### Task input ###

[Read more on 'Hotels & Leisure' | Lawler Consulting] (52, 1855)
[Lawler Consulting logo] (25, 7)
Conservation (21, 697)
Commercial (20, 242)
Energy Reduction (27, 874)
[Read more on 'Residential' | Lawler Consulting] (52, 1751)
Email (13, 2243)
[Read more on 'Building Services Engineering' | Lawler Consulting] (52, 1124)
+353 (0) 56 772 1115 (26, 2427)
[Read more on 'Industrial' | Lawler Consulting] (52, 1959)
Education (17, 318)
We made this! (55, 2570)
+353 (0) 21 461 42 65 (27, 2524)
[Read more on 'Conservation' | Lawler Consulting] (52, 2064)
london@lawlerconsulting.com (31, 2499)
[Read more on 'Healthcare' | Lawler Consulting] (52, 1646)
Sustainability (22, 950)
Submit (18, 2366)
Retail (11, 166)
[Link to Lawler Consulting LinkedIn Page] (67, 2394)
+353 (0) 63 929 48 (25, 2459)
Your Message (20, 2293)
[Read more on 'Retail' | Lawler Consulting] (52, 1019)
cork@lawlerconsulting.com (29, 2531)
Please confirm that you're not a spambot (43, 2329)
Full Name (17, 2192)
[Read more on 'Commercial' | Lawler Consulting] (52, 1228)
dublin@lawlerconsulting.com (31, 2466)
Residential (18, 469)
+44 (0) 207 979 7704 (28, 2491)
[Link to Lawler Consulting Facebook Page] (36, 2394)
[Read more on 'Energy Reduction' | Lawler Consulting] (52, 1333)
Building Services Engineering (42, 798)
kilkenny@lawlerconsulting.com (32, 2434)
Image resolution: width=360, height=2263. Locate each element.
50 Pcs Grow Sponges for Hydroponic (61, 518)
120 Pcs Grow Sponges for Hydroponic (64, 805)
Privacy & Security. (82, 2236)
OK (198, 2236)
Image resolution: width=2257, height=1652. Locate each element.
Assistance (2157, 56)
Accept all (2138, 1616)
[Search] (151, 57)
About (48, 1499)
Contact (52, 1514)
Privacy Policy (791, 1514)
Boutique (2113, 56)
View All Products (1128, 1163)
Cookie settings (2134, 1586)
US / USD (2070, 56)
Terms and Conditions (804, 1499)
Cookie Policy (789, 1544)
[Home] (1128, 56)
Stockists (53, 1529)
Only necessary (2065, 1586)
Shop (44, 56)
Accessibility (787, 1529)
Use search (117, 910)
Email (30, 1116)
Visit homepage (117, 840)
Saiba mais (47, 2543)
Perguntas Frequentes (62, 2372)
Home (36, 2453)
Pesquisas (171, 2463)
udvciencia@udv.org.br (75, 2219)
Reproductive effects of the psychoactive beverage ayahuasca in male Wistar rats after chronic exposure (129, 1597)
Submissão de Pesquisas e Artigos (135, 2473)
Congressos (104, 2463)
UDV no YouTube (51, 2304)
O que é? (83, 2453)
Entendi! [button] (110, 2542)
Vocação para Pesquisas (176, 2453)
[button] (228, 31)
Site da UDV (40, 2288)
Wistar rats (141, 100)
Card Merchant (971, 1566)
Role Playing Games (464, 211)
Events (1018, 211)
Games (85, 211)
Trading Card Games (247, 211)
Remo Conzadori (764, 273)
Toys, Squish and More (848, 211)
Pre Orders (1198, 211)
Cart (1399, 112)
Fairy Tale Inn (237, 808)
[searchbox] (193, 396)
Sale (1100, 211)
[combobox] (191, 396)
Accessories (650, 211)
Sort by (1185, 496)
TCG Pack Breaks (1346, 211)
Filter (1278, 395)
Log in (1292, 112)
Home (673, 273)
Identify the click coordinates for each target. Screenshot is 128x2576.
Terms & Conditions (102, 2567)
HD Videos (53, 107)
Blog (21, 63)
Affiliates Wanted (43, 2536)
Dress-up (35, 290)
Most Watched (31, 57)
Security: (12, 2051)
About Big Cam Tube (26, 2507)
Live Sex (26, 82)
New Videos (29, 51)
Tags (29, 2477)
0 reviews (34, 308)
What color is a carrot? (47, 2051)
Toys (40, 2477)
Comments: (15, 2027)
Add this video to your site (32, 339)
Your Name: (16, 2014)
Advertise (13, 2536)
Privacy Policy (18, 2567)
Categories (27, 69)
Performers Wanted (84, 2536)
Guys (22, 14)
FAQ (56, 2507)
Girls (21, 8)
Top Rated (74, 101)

###

**What you need to do**
Copy every entry exactly, leaving nothing out.

**Result**
[Read more on 'Hotels & Leisure' | Lawler Consulting] (52, 1855)
[Lawler Consulting logo] (25, 7)
Conservation (21, 697)
Commercial (20, 242)
Energy Reduction (27, 874)
[Read more on 'Residential' | Lawler Consulting] (52, 1751)
Email (13, 2243)
[Read more on 'Building Services Engineering' | Lawler Consulting] (52, 1124)
+353 (0) 56 772 1115 (26, 2427)
[Read more on 'Industrial' | Lawler Consulting] (52, 1959)
Education (17, 318)
We made this! (55, 2570)
+353 (0) 21 461 42 65 (27, 2524)
[Read more on 'Conservation' | Lawler Consulting] (52, 2064)
london@lawlerconsulting.com (31, 2499)
[Read more on 'Healthcare' | Lawler Consulting] (52, 1646)
Sustainability (22, 950)
Submit (18, 2366)
Retail (11, 166)
[Link to Lawler Consulting LinkedIn Page] (67, 2394)
+353 (0) 63 929 48 (25, 2459)
Your Message (20, 2293)
[Read more on 'Retail' | Lawler Consulting] (52, 1019)
cork@lawlerconsulting.com (29, 2531)
Please confirm that you're not a spambot (43, 2329)
Full Name (17, 2192)
[Read more on 'Commercial' | Lawler Consulting] (52, 1228)
dublin@lawlerconsulting.com (31, 2466)
Residential (18, 469)
+44 (0) 207 979 7704 (28, 2491)
[Link to Lawler Consulting Facebook Page] (36, 2394)
[Read more on 'Energy Reduction' | Lawler Consulting] (52, 1333)
Building Services Engineering (42, 798)
kilkenny@lawlerconsulting.com (32, 2434)
Image resolution: width=360, height=2263. Locate each element.
50 Pcs Grow Sponges for Hydroponic (61, 518)
120 Pcs Grow Sponges for Hydroponic (64, 805)
Privacy & Security. (82, 2236)
OK (198, 2236)
Image resolution: width=2257, height=1652. Locate each element.
Assistance (2157, 56)
Accept all (2138, 1616)
[Search] (151, 57)
About (48, 1499)
Contact (52, 1514)
Privacy Policy (791, 1514)
Boutique (2113, 56)
View All Products (1128, 1163)
Cookie settings (2134, 1586)
US / USD (2070, 56)
Terms and Conditions (804, 1499)
Cookie Policy (789, 1544)
[Home] (1128, 56)
Stockists (53, 1529)
Only necessary (2065, 1586)
Shop (44, 56)
Accessibility (787, 1529)
Use search (117, 910)
Email (30, 1116)
Visit homepage (117, 840)
Saiba mais (47, 2543)
Perguntas Frequentes (62, 2372)
Home (36, 2453)
Pesquisas (171, 2463)
udvciencia@udv.org.br (75, 2219)
Reproductive effects of the psychoactive beverage ayahuasca in male Wistar rats after chronic exposure (129, 1597)
Submissão de Pesquisas e Artigos (135, 2473)
Congressos (104, 2463)
UDV no YouTube (51, 2304)
O que é? (83, 2453)
Entendi! [button] (110, 2542)
Vocação para Pesquisas (176, 2453)
[button] (228, 31)
Site da UDV (40, 2288)
Wistar rats (141, 100)
Card Merchant (971, 1566)
Role Playing Games (464, 211)
Events (1018, 211)
Games (85, 211)
Trading Card Games (247, 211)
Remo Conzadori (764, 273)
Toys, Squish and More (848, 211)
Pre Orders (1198, 211)
Cart (1399, 112)
Fairy Tale Inn (237, 808)
[searchbox] (193, 396)
Sale (1100, 211)
[combobox] (191, 396)
Accessories (650, 211)
Sort by (1185, 496)
TCG Pack Breaks (1346, 211)
Filter (1278, 395)
Log in (1292, 112)
Home (673, 273)
Identify the click coordinates for each target. Screenshot is 128x2576.
Terms & Conditions (102, 2567)
HD Videos (53, 107)
Blog (21, 63)
Affiliates Wanted (43, 2536)
Dress-up (35, 290)
Most Watched (31, 57)
Security: (12, 2051)
About Big Cam Tube (26, 2507)
Live Sex (26, 82)
New Videos (29, 51)
Tags (29, 2477)
0 reviews (34, 308)
What color is a carrot? (47, 2051)
Toys (40, 2477)
Comments: (15, 2027)
Add this video to your site (32, 339)
Your Name: (16, 2014)
Advertise (13, 2536)
Privacy Policy (18, 2567)
Categories (27, 69)
Performers Wanted (84, 2536)
Guys (22, 14)
FAQ (56, 2507)
Girls (21, 8)
Top Rated (74, 101)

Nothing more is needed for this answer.